如果文本包含在代码中的最后一个元素&lt; p &gt;&lt; em &gt; ...&lt; <,则目标是排除文本EM> / EM &GT;&LT; / p &GT;
...
<p>"We are a better country because of these commitments," he said. "I'll go further – we would not be a great country without [them]."</p>
<p>Liberals were mostly delighted by what the <em>Washington Post</em> called "the most ambitious defence [Obama] may ever have attempted of American liberalism and of what it means to be a Democrat".</p>
<p>This was the Obama many of them hoped for when they voted him into office on that wave of enthusiasm back in 2008.</p>
<p><em>Felicity Spector is a deputy programme editor for <a href="http://www.channel4.com/news/" onclick="window.open(this.href);return false;" onkeypress="window.open(this.href);return false;">Channel 4 News</a></em>.</p>
输出应为:
"We are a better country because of these commitments," he said. "I'll go further – we would not be a great country without [them]."
Liberals were mostly delighted by what the Washington Post called "the most ambitious defence [Obama] may ever have attempted of American liberalism and of what it means to be a Democrat".
This was the Obama many of them hoped for when they voted him into office on that wave of enthusiasm back in 2008.
因此,如果文本位于最后一个&lt; p &gt;中,则需要获取除文本之外的所有内容。

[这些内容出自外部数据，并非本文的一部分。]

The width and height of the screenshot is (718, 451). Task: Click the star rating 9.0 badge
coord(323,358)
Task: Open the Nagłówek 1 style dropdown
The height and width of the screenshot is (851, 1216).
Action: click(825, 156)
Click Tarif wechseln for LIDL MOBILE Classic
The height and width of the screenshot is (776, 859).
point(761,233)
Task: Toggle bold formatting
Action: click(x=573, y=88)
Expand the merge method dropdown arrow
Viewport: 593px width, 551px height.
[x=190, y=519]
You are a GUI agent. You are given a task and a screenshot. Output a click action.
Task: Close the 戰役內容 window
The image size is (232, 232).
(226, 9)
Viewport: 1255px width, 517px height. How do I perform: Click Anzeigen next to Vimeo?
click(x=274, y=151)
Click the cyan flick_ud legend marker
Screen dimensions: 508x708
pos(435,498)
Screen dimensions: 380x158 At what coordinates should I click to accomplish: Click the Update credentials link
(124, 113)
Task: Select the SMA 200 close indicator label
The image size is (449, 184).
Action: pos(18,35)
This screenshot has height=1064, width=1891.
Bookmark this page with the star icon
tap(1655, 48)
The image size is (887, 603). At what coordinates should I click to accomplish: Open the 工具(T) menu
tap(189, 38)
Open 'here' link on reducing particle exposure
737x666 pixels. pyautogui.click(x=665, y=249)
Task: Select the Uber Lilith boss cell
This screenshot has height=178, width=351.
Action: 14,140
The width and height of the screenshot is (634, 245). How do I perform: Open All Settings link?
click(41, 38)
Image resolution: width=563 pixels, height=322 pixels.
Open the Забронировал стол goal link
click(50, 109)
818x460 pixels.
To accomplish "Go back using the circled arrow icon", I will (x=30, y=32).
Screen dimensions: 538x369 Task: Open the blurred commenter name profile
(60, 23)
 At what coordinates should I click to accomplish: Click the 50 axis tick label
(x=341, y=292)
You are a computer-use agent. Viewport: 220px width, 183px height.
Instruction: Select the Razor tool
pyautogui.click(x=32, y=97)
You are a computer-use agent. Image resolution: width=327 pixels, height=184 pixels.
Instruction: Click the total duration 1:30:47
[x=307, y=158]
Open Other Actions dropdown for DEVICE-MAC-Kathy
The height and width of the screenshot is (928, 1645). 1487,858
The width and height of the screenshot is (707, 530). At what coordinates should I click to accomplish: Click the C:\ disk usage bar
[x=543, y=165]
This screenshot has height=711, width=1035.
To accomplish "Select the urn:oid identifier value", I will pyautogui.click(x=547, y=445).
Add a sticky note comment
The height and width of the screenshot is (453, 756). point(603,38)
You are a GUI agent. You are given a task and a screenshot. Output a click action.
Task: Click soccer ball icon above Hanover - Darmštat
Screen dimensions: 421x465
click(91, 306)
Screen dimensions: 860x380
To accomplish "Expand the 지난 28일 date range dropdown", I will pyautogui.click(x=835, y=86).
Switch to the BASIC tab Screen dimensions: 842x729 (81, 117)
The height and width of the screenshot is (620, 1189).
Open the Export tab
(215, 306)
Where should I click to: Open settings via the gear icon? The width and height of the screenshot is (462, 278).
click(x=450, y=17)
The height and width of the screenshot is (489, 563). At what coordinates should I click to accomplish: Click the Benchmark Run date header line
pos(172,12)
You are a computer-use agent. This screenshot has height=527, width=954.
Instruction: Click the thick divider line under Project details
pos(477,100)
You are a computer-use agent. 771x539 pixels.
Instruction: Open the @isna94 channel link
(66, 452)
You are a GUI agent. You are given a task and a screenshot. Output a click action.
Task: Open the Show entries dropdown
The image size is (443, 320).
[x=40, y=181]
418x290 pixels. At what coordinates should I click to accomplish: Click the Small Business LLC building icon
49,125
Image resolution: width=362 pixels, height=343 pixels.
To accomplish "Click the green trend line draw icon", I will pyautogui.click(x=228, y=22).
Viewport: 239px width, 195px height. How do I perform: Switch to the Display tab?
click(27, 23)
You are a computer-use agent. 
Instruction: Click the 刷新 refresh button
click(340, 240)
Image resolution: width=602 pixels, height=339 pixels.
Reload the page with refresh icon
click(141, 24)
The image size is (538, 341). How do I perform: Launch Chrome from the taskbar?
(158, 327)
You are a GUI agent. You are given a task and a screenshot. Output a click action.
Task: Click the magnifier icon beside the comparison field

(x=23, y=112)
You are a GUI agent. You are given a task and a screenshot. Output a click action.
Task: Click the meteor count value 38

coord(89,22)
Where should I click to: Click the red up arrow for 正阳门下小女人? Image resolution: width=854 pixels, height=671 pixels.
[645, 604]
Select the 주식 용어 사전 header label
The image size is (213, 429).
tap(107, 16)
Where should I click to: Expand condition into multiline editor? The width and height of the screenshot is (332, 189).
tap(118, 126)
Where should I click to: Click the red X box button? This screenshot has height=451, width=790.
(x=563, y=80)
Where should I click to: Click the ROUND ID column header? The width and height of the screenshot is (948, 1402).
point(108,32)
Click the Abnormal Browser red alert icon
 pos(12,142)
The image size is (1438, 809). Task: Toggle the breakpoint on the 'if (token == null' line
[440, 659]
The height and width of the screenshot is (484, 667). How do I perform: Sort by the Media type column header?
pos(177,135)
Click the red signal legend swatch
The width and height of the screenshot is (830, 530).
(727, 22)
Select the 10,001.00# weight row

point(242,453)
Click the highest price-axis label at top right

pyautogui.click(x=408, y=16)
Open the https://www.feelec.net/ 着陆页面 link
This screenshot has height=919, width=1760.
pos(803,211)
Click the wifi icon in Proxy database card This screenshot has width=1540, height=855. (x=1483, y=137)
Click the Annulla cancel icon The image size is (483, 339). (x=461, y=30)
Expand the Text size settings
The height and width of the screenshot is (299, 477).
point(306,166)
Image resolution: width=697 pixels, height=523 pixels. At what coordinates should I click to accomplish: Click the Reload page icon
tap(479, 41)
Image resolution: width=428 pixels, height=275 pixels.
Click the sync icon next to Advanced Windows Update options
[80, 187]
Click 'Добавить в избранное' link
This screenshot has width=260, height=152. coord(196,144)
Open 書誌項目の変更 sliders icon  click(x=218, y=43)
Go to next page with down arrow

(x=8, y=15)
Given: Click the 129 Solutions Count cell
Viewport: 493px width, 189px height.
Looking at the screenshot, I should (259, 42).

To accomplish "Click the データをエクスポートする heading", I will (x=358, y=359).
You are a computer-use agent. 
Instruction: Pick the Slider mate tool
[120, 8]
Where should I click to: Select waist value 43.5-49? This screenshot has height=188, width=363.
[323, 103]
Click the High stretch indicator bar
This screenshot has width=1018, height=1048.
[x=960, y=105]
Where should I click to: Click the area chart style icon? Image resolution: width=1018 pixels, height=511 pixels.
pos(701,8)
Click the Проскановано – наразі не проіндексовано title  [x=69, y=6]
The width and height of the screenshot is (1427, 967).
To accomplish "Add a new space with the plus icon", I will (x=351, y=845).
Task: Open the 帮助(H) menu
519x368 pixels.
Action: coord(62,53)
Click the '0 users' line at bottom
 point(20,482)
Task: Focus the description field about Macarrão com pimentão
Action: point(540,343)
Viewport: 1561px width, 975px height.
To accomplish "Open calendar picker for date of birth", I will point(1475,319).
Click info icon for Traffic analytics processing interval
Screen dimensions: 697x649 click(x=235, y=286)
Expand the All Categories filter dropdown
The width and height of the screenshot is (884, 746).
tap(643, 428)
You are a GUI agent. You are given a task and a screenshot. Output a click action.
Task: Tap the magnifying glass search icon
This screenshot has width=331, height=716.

标签,&lt; p &gt;之间没有其他文字和&lt; em &gt;标签以及&lt; / em &gt;之间没有其他文字和&lt; / p &gt;如上例所示。
我正在使用
//p[normalize-space()]
但它会返回eveerything,包括最后一个标记中的文字&lt; p &gt;&lt; em &gt; ...&lt; / em &GT;:
"We are a better country because of these commitments," he said. "I'll go further – we would not be a great country without [them]."
Liberals were mostly delighted by what the Washington Post called "the most ambitious defence [Obama] may ever have attempted of American liberalism and of what it means to be a Democrat".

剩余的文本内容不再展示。